CFI Condemns the Use of Religious Materials for Instruction in Nuclear War Ethics
July 29, 2011
The United States Air Force has been citing Christian teachings in its missile officer training sessions by referencing passages from the New Testament, according to recently released documents under the Freedom of Information Act (FOIA).
Truthout.org reports that the mandatory Nuclear Ethics and Nuclear Warfare session, which takes place during a missile officer’s first week in training, is led by Air Force chaplains and includes a discussion on St. Augustine’s Christian “Just War Theory.” Also included in the PowerPoint presentation is a slide containing a passage from the Book of Revelation that attempts to explain how Jesus Christ, as the “mighty warrior,” believed war to be “just.”
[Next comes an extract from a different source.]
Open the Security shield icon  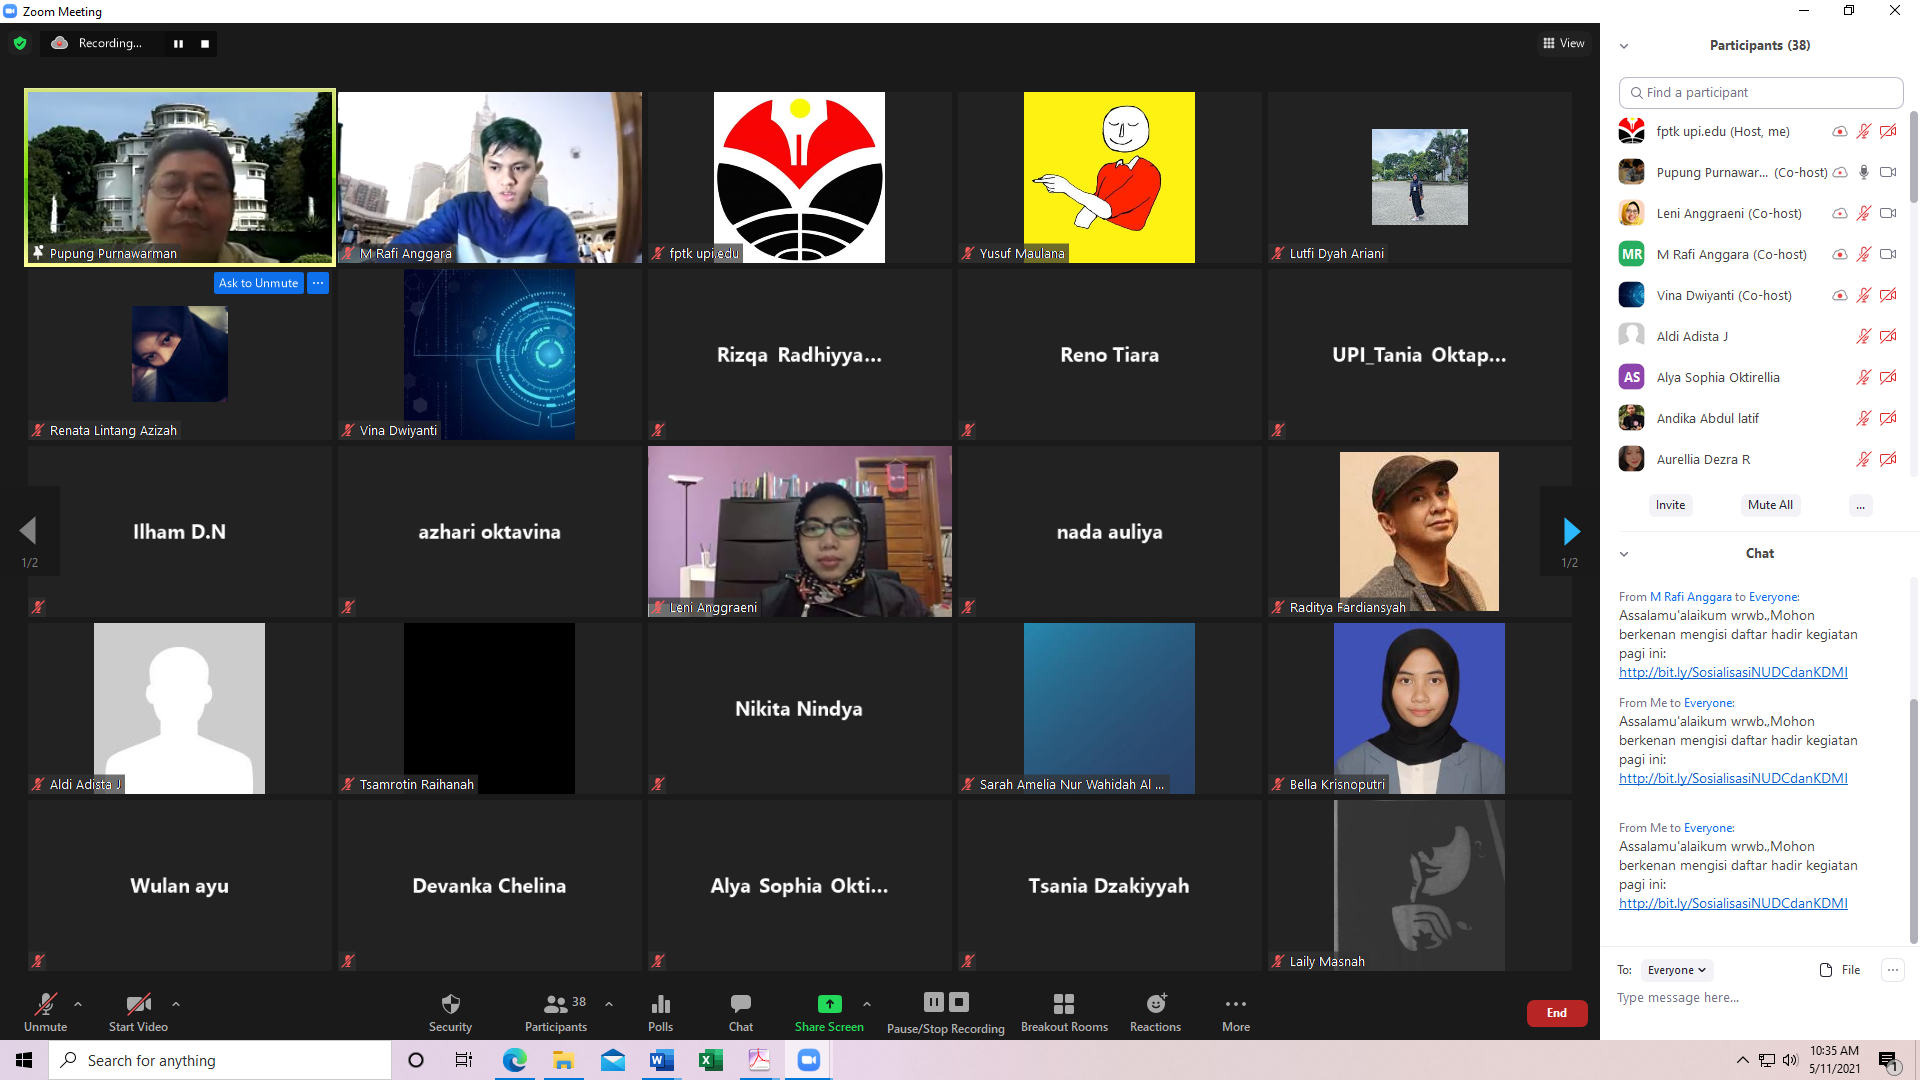[x=451, y=1004]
The presentation goes on to say that there are “many examples of believers [who] engaged in wars in [the] Old Testament” in a “righteous way” and notes there is “no pacifistic sentiment in mainstream Jewish history.”
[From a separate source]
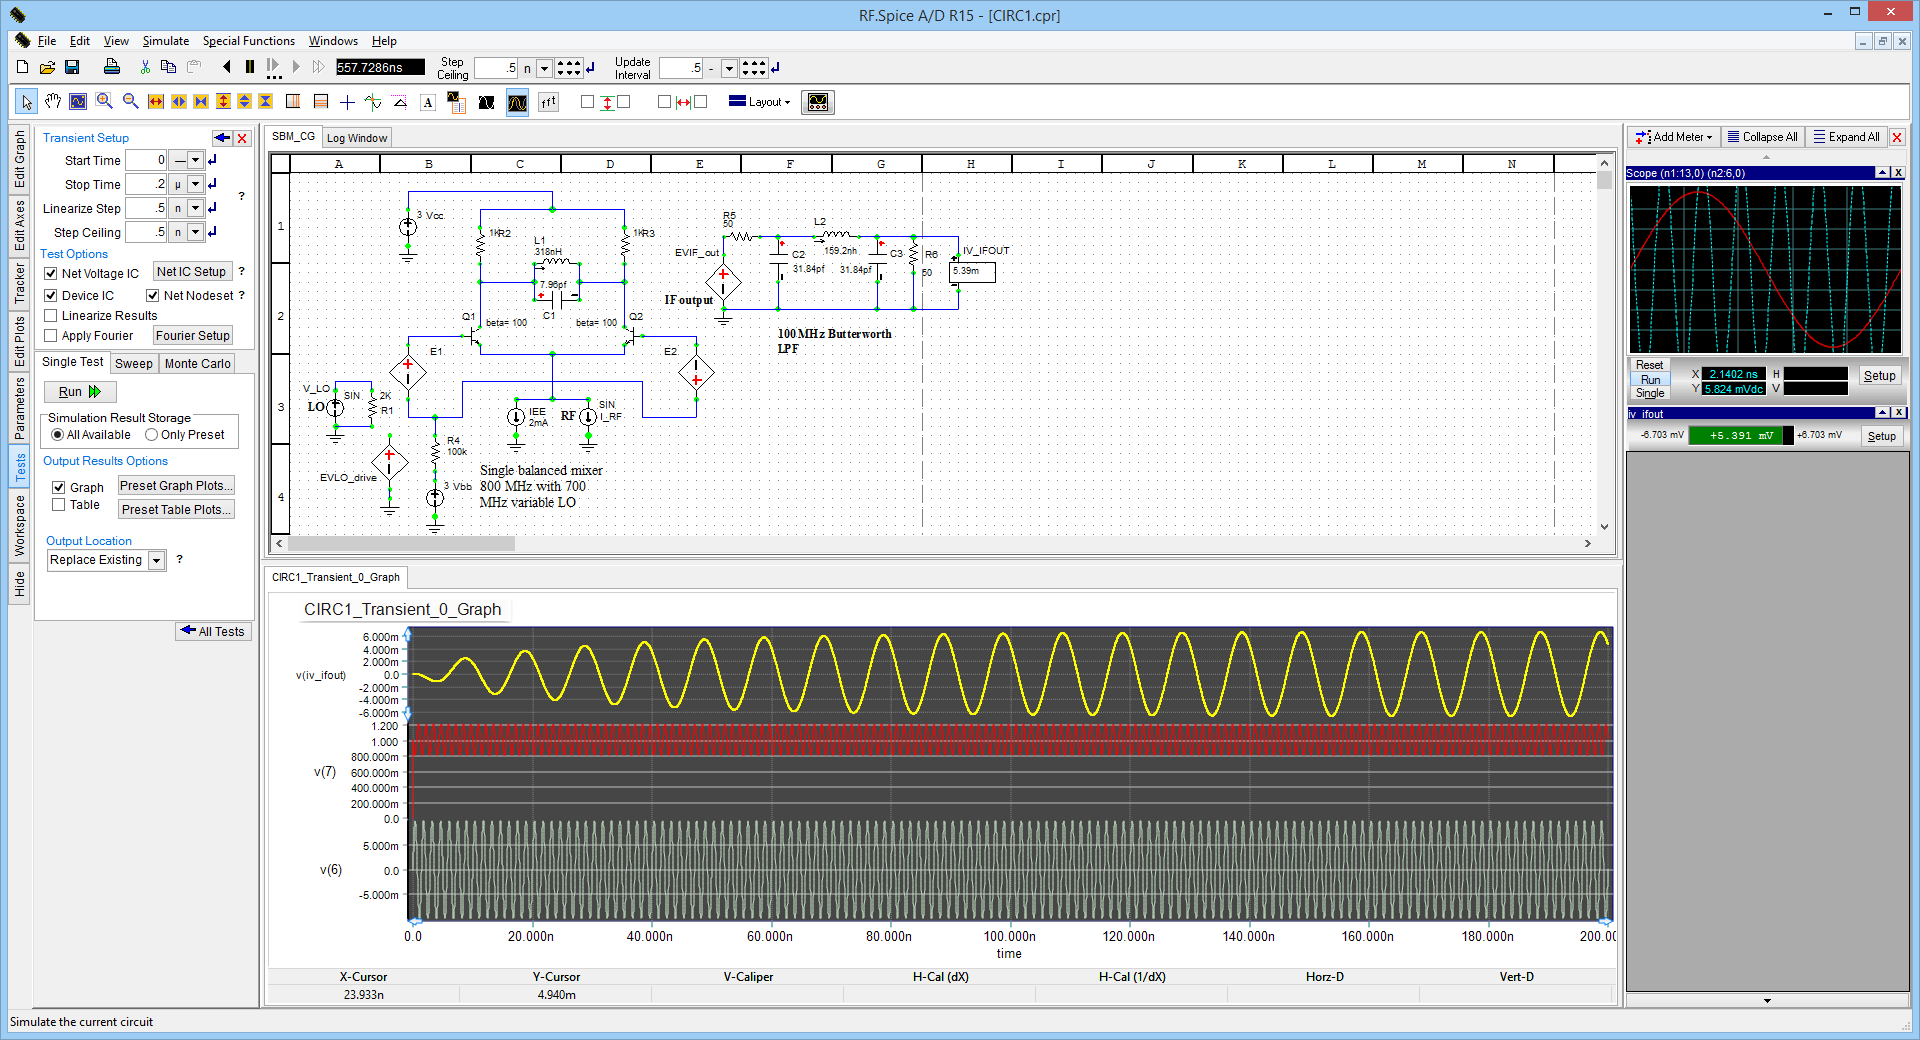The width and height of the screenshot is (1920, 1040).
Task: Open the Replace Existing output location dropdown
Action: coord(157,561)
The Military Religious Freedom Foundation (MRFF), an advocacy group that watches for signs of religious bias in the military, said more than thirty Air Force officers, a majority of whom describe themselves as practicing Protestants and Roman Catholics, have contacted their group in hopes of working together to have the Christian-themed teachings removed from the Nuclear Ethics and Nuclear Warfare training session.
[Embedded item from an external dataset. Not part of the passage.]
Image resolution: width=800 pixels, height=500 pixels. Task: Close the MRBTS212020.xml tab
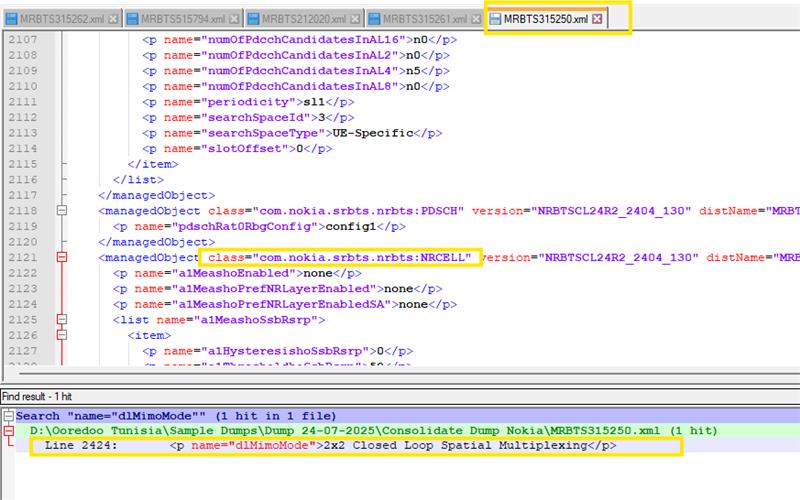[354, 19]
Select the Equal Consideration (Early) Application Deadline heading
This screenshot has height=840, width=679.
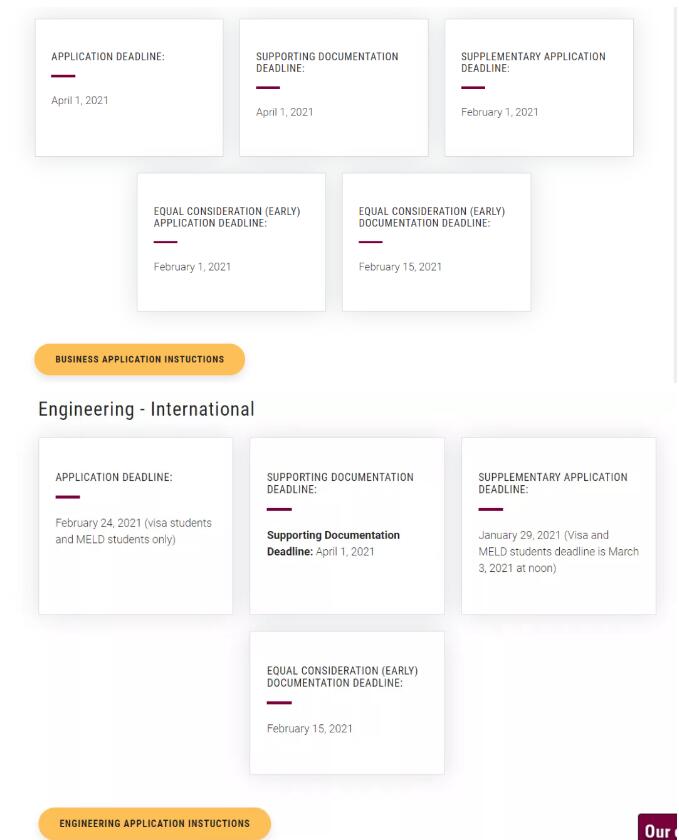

The Center for Inquiry (CFI) condemns the U.S. military’s use of Biblical rhetoric in a mandatory training program. The use of religious doctrine as a means of justifying actions by officers is wholly inappropriate. Among other things, the use of religious dogma confuses the officer’s ethical obligations with religious commitments, and it constitutes a violation of the separation of church and state. Mandatory military training should be wholly secular and applicable to soldiers and officers of all backgrounds.